I tried, I really did, I tried to keep that distance between us, and just…

focus on what I had to do. But then I just stopped trying and gave in.

We sat near the window, watching fireworks in a city that doesn’t care if we live or disappear.

She leaned against me for a second, but I felt it everywhere.

Her head on my shoulder, and without thinking, I let mine rest against hers, like my body knew before I did.

Her arm was barely touching mine, but it felt…

perfect, and her fingers brushed mine. Not on purpose, maybe, but I didn’t move.

It was such a small instant, a forgettable one, something you move on from quickly, never even remembering it again but my body did, and it’s been remembering it ever since.

I kept thinking about it, if that almost broke something in me, then what the hell would a kiss do?

What would it mean to wake up with her? To have her, every day, like that closeness was a given, not a surprise. Maybe that’s what affection does, it crawls in silence, softens your ribs, kills you slowly, like a kindness you didn’t ask for, or maybe I just don’t do well with it, maybe I never did.

She pulled back a few minutes after that, and I left. I didn’t ask to stay, even though I wanted to, I still do.

It was too long ago in my opinion. Training with her once in a week or sharing a burrito when we both have a day off isn’t enough.

And now it’s almost summer again.

I sit here, in this too-quiet apartment, eyes burning from the screen glow. The last file was finally cracked and it hit hard, a crime scene report, three bodies, one child.

Photos, medical notes, a stab wound just under the jaw, and a face, blurry, small, scared .

Eyes I know, blue and green.

My breath caught, and there it was beneath it all… A name.

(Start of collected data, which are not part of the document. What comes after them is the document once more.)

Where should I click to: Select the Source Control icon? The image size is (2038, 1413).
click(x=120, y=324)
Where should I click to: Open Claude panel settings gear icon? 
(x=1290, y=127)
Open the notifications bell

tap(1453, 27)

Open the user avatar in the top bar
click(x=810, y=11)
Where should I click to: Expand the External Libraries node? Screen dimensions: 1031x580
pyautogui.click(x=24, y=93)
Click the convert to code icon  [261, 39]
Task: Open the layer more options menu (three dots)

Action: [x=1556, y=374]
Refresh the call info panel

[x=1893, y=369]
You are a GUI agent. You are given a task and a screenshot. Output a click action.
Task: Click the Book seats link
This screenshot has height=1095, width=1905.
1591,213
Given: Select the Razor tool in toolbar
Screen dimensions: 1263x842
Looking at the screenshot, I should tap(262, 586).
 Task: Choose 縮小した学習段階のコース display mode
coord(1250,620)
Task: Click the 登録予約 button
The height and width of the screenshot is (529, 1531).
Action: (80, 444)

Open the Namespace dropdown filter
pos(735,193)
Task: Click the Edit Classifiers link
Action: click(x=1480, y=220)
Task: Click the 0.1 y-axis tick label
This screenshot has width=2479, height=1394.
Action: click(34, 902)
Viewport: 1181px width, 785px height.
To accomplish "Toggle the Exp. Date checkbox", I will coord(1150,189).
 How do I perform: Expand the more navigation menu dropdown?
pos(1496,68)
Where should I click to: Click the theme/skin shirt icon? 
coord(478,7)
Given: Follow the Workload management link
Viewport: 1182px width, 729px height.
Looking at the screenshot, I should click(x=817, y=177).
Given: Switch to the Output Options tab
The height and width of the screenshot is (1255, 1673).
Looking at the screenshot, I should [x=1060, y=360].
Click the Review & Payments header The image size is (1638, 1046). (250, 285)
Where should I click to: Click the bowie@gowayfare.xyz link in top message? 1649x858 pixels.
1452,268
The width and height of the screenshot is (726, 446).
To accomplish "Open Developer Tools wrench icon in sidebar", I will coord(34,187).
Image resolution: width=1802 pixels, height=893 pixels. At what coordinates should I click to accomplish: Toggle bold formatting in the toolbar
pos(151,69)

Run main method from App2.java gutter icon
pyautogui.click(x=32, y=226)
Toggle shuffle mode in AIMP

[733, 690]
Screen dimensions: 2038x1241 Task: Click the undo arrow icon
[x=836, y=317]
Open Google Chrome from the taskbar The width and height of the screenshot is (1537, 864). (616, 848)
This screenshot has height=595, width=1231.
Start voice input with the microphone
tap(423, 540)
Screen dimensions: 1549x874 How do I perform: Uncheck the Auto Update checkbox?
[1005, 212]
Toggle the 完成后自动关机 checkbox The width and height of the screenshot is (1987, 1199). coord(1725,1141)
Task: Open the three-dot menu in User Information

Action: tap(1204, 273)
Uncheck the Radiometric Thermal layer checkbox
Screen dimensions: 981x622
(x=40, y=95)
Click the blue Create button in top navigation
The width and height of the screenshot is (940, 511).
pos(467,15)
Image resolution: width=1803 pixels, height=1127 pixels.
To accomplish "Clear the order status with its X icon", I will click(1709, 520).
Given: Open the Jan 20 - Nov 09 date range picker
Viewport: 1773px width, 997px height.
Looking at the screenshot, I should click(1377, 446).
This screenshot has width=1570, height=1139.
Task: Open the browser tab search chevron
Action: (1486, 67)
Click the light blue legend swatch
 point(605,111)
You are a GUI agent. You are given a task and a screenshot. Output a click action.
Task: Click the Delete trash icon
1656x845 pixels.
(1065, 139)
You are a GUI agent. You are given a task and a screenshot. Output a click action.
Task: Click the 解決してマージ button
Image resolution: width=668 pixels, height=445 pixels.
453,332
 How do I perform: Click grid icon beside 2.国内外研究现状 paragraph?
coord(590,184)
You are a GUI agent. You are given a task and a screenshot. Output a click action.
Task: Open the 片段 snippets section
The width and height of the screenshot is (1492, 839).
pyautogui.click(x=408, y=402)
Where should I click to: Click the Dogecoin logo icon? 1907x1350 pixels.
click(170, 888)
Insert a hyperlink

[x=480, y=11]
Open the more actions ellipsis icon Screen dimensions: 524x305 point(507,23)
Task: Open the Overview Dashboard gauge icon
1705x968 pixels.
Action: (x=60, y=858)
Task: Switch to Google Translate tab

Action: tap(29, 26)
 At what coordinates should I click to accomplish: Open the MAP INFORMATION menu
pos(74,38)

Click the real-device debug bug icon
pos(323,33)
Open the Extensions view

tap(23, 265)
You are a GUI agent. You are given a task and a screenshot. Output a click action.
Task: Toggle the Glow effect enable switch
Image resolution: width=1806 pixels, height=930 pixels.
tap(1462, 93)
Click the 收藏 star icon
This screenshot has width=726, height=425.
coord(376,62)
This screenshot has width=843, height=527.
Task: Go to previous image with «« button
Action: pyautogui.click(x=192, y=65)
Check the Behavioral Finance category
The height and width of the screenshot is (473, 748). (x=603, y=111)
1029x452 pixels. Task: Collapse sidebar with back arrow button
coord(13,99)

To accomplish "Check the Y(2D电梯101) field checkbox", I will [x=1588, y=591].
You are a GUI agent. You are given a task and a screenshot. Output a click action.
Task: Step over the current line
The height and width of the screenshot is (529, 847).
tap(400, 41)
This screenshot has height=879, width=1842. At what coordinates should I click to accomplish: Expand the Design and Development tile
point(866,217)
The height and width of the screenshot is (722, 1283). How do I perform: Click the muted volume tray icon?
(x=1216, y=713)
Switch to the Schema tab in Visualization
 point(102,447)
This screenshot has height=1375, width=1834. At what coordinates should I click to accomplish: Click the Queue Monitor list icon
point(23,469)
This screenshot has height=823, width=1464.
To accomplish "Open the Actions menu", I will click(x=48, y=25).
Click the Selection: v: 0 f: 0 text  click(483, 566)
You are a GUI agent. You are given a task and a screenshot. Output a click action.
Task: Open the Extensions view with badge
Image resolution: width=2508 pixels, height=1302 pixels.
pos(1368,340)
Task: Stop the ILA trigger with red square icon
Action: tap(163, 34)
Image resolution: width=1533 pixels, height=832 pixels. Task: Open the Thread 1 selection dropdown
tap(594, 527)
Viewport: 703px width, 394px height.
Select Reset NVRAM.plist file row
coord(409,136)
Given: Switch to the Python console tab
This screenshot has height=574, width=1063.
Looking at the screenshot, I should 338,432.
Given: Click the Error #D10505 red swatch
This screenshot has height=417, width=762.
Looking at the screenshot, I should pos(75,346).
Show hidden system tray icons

My eyes followed the way it was written, letter by letter.

Azra .

I read it again. And again. And again. Check the dates, the missing foster home records, the cold case status. It’s her .

That girl who texts me skull emojis and raises her eyebrows when I make fun of her, who wears boots that are too big, who feeds dogs better than she feeds herself, who makes jokes when she’s breaking, who smiles when she’s hoping. Her name isn’t Voron.

It’s Azra.

And now I know it. Finally .

And I don’t know what the hell I’m going to do with that.